I would like to share with you a project I have been working on in the past few weeks, stress-servers, aimed at setting up reproducible stress testing and profiling environments for Clojure servers.
It’s an ongoing project with the goal of finding the best configurations and settings, understanding the effects of JVM versions and GC algorithms, identifying performance bottlenecks and in general, learn!
I hope you can find interesting and useful bits in it. It should help inform developers when choosing libraries and setting up servers, and library developers on the effects of their design choices.
Contributions and feedback are very welcome. We can push the ecosystem forward.
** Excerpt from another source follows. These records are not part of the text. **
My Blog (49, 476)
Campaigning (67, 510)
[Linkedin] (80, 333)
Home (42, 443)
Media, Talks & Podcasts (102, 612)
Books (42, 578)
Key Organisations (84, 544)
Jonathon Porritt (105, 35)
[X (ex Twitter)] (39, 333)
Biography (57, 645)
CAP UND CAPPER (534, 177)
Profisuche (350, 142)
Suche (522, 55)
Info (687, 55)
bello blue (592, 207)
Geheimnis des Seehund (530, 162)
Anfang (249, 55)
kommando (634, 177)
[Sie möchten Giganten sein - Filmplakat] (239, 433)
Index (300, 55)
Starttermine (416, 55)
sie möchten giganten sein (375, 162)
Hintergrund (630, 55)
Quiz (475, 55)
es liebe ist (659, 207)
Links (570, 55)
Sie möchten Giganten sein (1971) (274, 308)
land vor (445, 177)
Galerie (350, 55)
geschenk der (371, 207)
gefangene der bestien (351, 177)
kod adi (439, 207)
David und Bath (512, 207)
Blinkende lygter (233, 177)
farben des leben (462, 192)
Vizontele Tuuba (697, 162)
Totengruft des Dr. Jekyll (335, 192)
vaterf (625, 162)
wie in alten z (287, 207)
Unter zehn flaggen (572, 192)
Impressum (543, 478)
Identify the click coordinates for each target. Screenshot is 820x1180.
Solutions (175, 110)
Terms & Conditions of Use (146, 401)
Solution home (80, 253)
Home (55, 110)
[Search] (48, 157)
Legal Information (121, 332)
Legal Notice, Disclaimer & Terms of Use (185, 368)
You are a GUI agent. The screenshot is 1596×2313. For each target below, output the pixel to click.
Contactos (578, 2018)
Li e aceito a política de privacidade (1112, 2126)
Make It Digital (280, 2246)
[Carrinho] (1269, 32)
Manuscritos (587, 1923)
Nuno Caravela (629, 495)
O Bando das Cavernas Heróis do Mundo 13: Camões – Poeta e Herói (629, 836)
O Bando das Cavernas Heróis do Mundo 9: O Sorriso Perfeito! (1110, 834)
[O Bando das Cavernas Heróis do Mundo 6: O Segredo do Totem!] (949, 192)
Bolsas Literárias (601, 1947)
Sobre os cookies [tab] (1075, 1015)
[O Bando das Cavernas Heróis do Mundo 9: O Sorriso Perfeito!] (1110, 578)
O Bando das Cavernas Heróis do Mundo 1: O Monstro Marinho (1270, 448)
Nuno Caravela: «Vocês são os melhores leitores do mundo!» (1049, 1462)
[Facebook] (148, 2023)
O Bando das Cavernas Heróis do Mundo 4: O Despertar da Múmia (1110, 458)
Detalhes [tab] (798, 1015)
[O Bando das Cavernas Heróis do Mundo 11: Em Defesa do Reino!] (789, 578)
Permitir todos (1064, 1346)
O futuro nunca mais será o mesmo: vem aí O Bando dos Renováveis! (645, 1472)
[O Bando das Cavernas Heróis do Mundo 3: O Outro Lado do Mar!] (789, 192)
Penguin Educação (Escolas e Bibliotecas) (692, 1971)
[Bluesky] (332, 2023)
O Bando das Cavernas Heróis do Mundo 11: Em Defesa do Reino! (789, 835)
I didn’t profile memory usage besides the particular case where I was looking for the memory leak in Aleph. Memory was the default configuration for the JVM. My idea was to use the defaults as a baseline as much as possible, partly to show that even a relatively naive usage can give pretty good results.
I was also surprised to see http-kit come out on top. I’m not able to adequately explain all the results, yet, and I hope some library authors will blow up my issues with “you’re using it wrong!”
Either that or they’ll look at the profiling results and find something to fix.
I think you are running into this issue with the Aleph memory leak. Using Aleph with the default Reitit settings under load will result in heap exhaustion (though I’ve not tested with the most recent alpha releases). Using the :return :bytes option in Muuntaja does fix it.